Pude usar el libro para guardar algunas hojas o pétalos, pero no leer nada. No había dónde sentarse, porque estaban clausurados todos los bancos con tiras de plástico, y el espectáculo del jardín era tan arrebatador que lo único que uno podía hacer era mirar, y oler las plantas, las flores, la tierra, y escuchar pájaros y sonidos de frondas, y zumbidos de abejorros y abejas dedicados a destajo a la tarea desmedida de la polinización. Yo nunca había visto tantas mariposas en el Botánico de Madrid, ni tal confusión de especies cultivadas y silvestres, que las mariposas sobrevolaban como una densa capa arbórea en los trópicos. Nunca había visto tantas flores de un rojo tan vivo en el verde fresco de los granados, ni flores de loto abiertas con tan delicada perfección en el agua espesa de ovas de las tazas de piedra.

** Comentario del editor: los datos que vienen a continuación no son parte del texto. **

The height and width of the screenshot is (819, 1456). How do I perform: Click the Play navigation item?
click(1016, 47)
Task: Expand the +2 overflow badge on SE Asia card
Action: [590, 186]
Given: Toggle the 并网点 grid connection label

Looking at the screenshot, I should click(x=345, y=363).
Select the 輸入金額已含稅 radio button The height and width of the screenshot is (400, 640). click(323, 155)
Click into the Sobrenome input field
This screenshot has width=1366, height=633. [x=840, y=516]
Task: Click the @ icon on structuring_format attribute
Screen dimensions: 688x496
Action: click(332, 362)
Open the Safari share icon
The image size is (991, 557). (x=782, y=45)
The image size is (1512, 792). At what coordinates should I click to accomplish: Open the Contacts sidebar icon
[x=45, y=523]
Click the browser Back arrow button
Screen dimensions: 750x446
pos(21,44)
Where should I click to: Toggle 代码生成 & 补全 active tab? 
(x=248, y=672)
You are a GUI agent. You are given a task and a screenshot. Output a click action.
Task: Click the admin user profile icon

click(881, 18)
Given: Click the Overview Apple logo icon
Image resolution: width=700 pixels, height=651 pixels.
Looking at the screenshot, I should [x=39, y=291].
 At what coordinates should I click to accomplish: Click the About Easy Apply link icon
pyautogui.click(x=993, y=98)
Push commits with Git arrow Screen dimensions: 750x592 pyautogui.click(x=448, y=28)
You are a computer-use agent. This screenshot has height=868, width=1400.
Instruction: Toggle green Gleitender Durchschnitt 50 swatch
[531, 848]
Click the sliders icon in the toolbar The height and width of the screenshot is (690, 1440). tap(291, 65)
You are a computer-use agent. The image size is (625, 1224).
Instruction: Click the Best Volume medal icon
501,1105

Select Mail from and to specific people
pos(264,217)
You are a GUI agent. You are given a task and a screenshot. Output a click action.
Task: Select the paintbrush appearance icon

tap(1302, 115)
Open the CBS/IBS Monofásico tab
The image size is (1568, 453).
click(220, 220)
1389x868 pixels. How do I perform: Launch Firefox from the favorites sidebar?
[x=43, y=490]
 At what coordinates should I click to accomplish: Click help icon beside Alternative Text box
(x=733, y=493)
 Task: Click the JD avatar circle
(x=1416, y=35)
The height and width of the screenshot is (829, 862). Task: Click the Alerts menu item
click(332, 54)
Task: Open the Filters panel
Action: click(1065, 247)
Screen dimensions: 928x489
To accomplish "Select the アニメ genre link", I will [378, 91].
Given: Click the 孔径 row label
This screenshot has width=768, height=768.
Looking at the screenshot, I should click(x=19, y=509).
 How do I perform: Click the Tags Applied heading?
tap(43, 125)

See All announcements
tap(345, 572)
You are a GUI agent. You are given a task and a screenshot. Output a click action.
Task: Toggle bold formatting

Las campanas blancas de la plebeya corregüela invadían la tierra de los canteros y trepaban enroscadas por los tallos de los rosales. En sus caballones bien labrados, las plantas de la huerta, los tomates, las berenjenas, los pimientos, se preparaban para la sobreabundancia del verano. En el lado norte de la corteza del olmo del Caúcaso, que mide cuarenta metros y tiene casi doscientos años, había una extensión jugosa de musgo verde oscuro. Éramos tan pocos los visitantes, y tan sobrecogidos, que nos veíamos a lo lejos y nos volvíamos invisibles y entonces solo escuchábamos voces aisladas y sonidos de pasos. Cada Botánico es un jardín del Edén al que nos está permitido volver de vez en cuando.
Los árboles te enseñarán a ver el bosque. Joaquín Araújo. Editorial Crítica, 2020. 260 páginas. 19,90 euros.